Are you interested in developing your work in other media?

Yes, definitely. I don’t particularly want to be pigeonholed as a ceramist and want the flexibility to work in other media and other ways. I recently did a residency at the Jam Factory Studios in Adelaide and started experimenting with more mixed media work there – I was quite pleased to be able to break out from ceramics. I started working with found objects. For one piece, Bush Pantry, I ended up printing the narrative onto old pieces of enamel kitchenware.

What are you currently working on and what are your current preoccupations?

The politics don’t really change. I generally work on several projects at once – for example I’m involved in a project working with historic inner city communities in Ahmedabad in India – so there are lots of overlapping ideas bouncing around in my head. In the UK I’m working on portrait heads. The idea developed from my recent residency gallery at the V&A. I made a series of heads there inspired by 2 or 3 Indian heads in the ceramics collection and the Janus head in Poussin’s picture, Dance to the Music of Time. I felt the Janus head was a great metaphor for the way the museum looks back to its historic collections and forward into the future with its contemporary art programmes while the Indian heads underlined its important multi-cultural element. I am now trying to politicise these heads and am working on a series of heads of prisoners of conscience starting with Aung San Suu Kyi.

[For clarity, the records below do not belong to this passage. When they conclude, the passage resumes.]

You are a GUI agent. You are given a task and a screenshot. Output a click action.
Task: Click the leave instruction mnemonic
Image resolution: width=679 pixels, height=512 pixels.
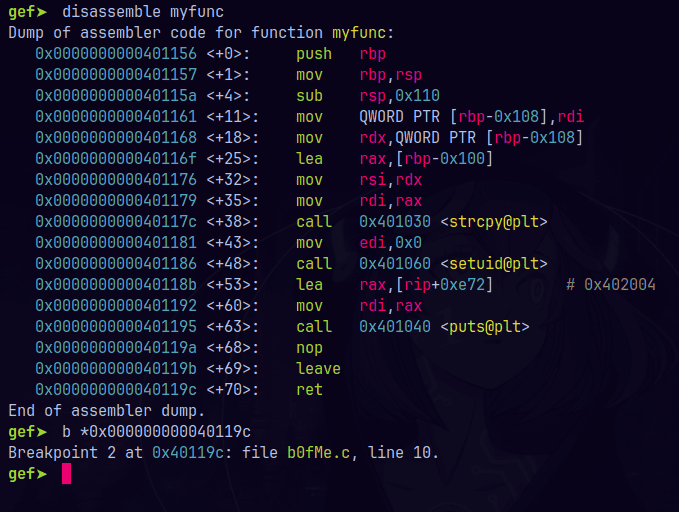click(318, 369)
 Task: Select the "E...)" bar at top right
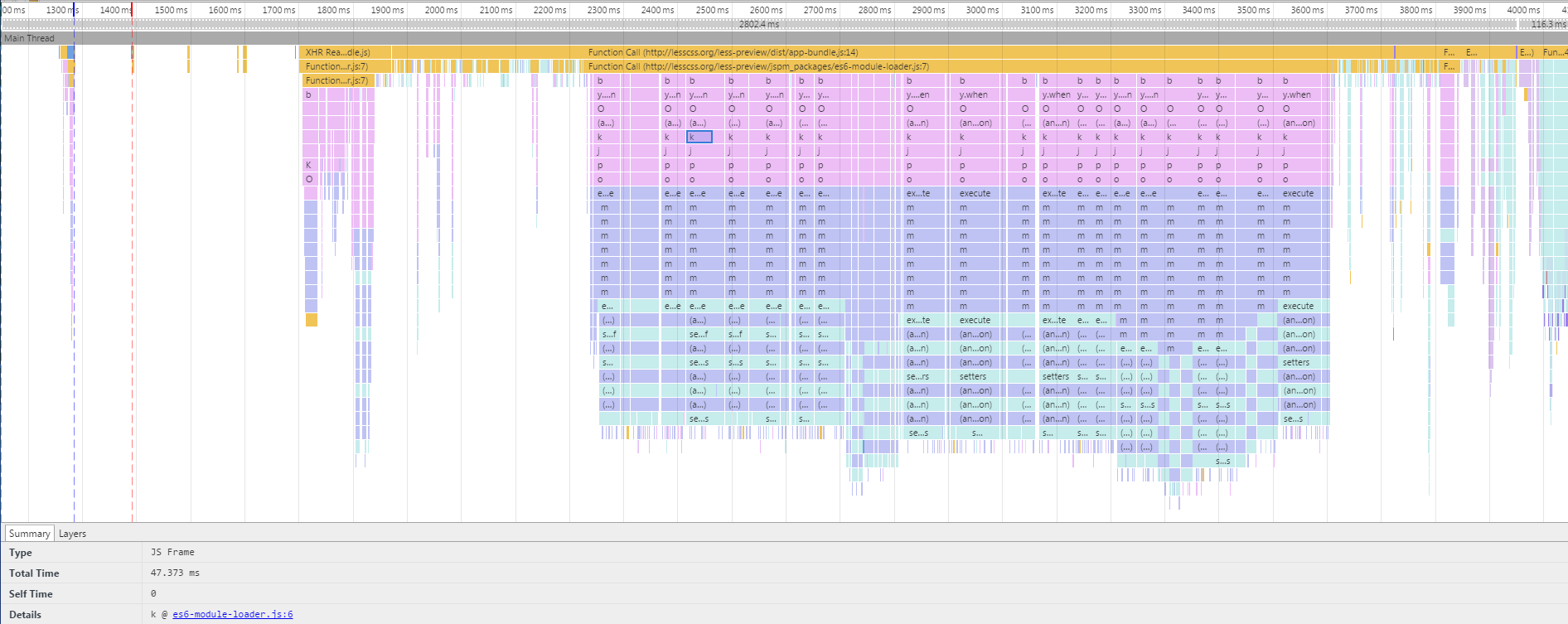(x=1526, y=52)
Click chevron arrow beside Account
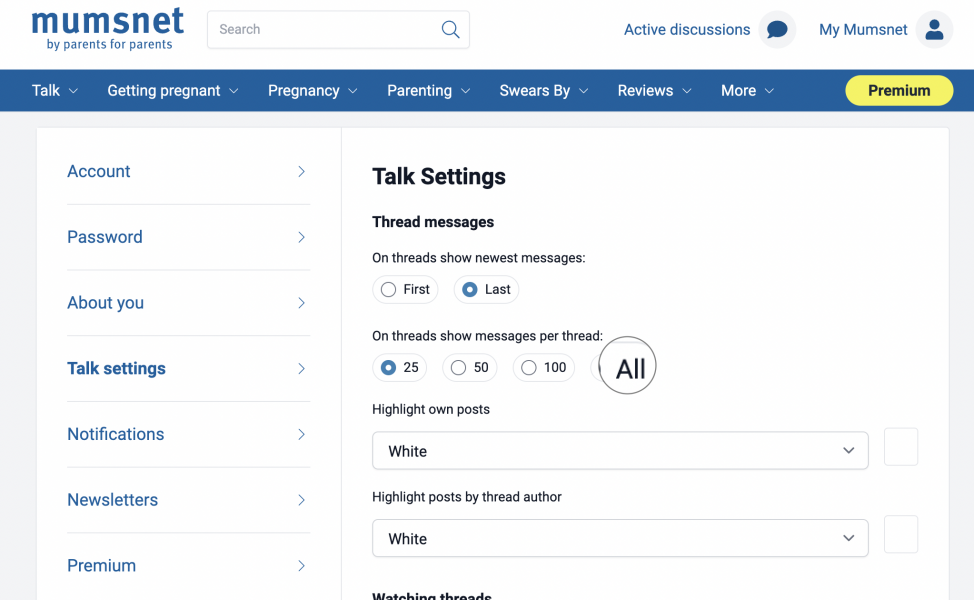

How important is the actual process of making to you?

There always has to be an element of making. It’s very important for me and I get hugely frustrated if I don’t spend some time in the studio. Although I regard my practice as being to a certain extent fine-art based, I have always been more aligned and associated with the world of craft. I don’t have a problem with that as I have a great passion for the discipline and traditions of craft practice.